GIVEN PROBLEM>
Pick out every line in the entries below that contains the word "link", and copy each such line in full.

○ ○ ○ ○

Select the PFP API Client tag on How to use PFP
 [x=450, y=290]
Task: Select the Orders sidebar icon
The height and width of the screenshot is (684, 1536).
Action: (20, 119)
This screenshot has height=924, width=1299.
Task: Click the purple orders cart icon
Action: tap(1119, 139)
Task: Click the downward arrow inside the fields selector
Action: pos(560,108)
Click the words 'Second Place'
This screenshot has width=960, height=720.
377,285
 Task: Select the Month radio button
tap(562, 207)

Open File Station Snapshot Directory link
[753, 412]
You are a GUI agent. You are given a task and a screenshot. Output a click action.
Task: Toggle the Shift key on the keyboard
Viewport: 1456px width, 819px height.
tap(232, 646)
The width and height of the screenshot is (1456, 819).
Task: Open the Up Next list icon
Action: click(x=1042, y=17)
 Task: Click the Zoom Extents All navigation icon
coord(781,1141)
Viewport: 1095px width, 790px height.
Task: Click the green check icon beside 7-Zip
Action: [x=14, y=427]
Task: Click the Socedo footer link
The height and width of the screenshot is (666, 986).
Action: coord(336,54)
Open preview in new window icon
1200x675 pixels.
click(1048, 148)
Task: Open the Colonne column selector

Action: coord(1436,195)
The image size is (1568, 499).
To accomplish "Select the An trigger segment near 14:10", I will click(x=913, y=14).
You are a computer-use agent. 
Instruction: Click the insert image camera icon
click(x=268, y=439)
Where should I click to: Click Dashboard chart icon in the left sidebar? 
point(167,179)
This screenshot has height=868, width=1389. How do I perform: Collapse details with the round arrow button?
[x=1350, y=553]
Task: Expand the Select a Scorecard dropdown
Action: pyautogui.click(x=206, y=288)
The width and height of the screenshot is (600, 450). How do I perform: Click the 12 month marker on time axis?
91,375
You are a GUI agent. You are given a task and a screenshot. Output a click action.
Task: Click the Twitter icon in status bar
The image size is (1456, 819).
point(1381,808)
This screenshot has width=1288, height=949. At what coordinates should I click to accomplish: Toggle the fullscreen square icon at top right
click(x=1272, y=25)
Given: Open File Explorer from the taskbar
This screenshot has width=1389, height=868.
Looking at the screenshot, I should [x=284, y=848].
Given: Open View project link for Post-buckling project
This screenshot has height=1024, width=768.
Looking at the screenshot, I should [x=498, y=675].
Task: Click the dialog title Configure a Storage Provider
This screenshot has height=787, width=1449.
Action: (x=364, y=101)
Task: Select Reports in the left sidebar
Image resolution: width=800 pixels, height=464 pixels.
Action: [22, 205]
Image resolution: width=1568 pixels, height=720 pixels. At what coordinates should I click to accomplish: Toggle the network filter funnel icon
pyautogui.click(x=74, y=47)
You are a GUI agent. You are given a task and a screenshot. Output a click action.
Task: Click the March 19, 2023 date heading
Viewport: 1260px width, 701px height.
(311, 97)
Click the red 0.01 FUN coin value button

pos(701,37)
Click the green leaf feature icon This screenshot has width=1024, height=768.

○ ○ ○ ○

ANSWER TO THIS EXERCISE>
Open File Station Snapshot Directory link
Task: Click the Socedo footer link
Given: Open View project link for Post-buckling project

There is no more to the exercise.